## Exercise
Look below for the line containing "[RSS] (93, 2459)" and the line containing "Kids (375, 1338)", then set down both and every line between them exactly, without pictures.
(Records supplied begins)
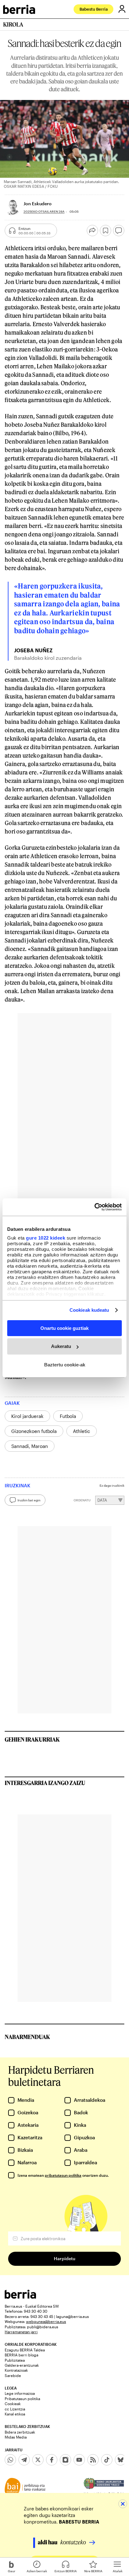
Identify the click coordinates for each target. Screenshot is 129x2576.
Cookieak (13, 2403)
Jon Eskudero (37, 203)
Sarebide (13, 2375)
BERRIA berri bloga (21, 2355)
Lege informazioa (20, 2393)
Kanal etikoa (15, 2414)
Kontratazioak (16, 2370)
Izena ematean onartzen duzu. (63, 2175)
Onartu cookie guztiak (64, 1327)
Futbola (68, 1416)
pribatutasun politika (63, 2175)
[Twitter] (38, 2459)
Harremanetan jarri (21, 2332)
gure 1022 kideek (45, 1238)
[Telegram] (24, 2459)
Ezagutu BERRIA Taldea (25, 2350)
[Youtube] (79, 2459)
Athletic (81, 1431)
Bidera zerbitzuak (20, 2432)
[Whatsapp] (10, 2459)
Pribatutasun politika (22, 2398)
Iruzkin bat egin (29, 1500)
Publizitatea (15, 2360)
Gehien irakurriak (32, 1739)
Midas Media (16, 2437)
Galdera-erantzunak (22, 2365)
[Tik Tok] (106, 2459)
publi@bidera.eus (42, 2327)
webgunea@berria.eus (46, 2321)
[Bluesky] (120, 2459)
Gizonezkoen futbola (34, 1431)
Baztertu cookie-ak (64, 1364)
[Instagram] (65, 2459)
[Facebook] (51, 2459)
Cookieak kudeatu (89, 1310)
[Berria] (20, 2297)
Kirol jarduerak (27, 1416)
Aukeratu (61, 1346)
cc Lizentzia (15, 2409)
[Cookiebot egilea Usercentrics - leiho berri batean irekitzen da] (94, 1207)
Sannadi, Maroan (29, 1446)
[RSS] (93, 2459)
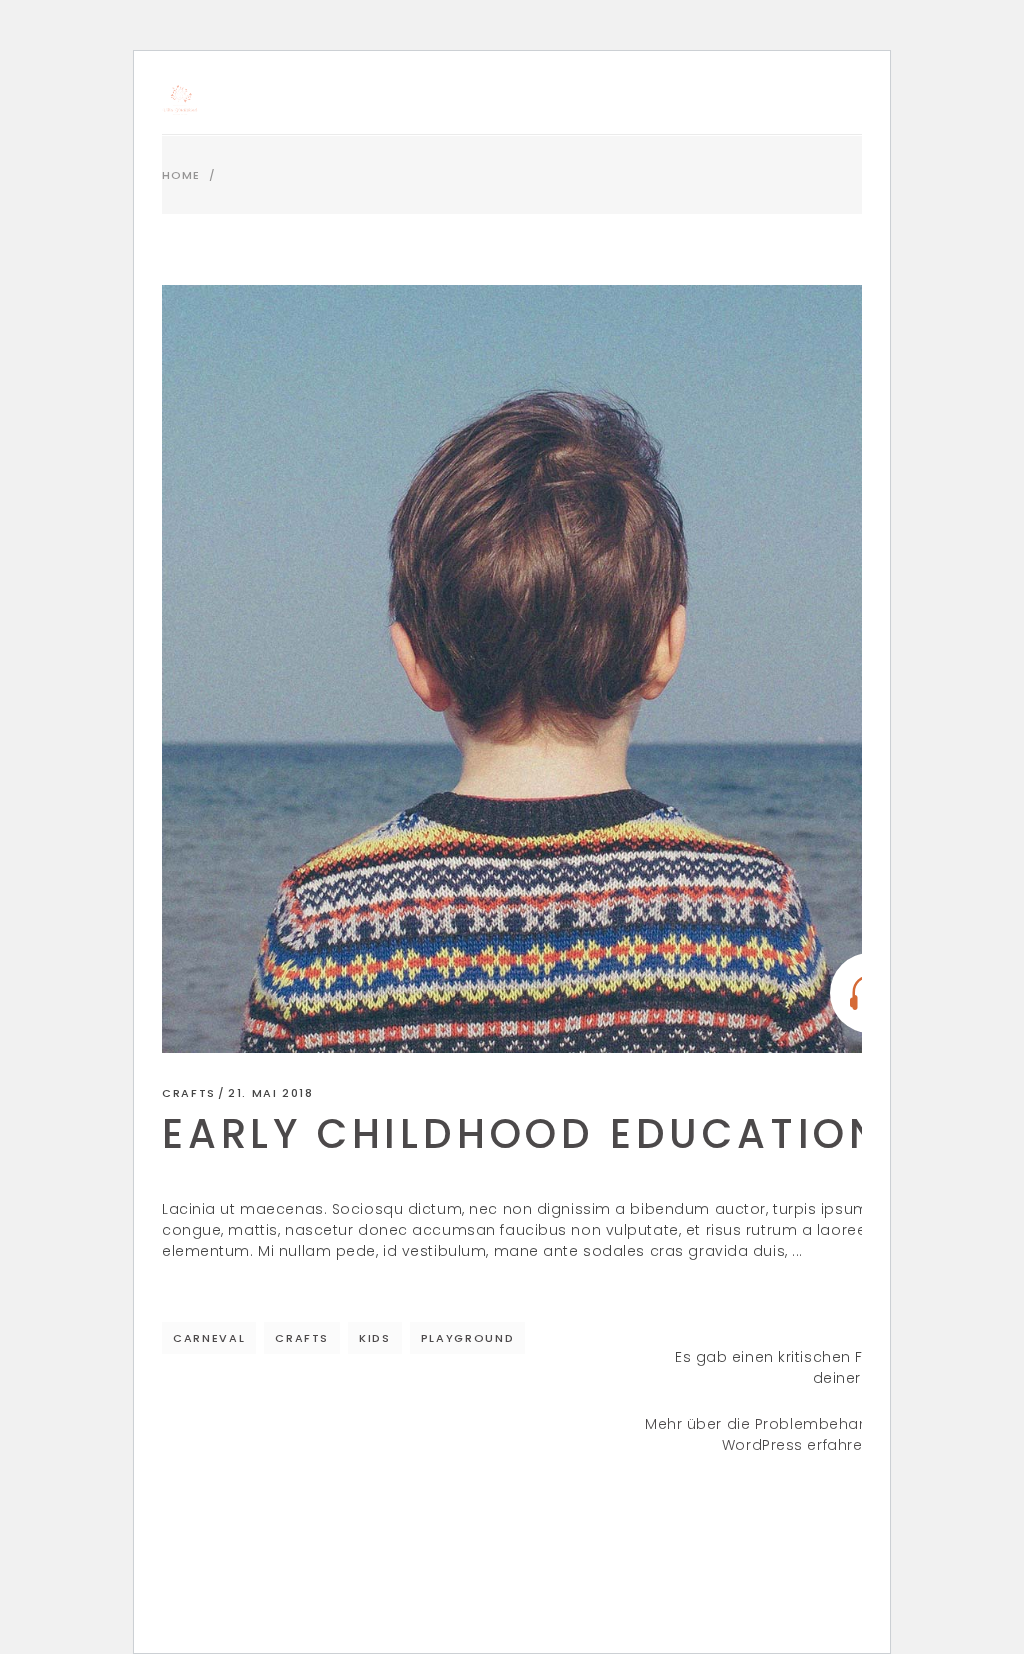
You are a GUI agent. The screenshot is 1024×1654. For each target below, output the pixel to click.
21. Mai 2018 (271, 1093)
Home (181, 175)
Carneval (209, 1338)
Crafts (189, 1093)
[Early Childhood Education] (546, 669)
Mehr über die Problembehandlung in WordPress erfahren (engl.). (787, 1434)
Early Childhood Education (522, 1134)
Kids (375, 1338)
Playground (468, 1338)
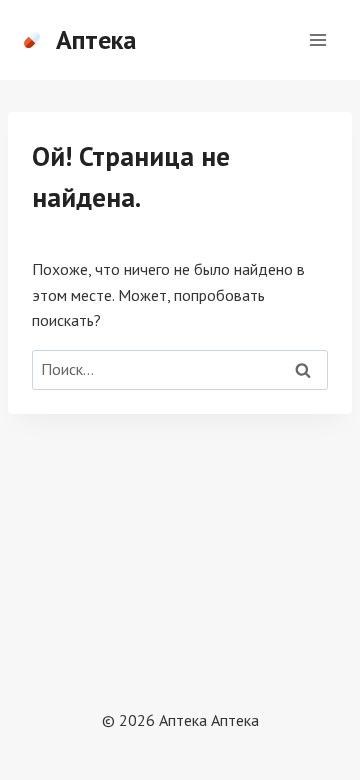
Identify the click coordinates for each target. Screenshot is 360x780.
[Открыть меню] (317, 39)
(Records supplied ends)
## Completed task
[RSS] (93, 2459)
You are a GUI agent. The screenshot is 1024×1654. For each target below, output the pixel to click.
21. Mai 2018 (271, 1093)
Home (181, 175)
Carneval (209, 1338)
Crafts (189, 1093)
[Early Childhood Education] (546, 669)
Mehr über die Problembehandlung in WordPress erfahren (engl.). (787, 1434)
Early Childhood Education (522, 1134)
Kids (375, 1338)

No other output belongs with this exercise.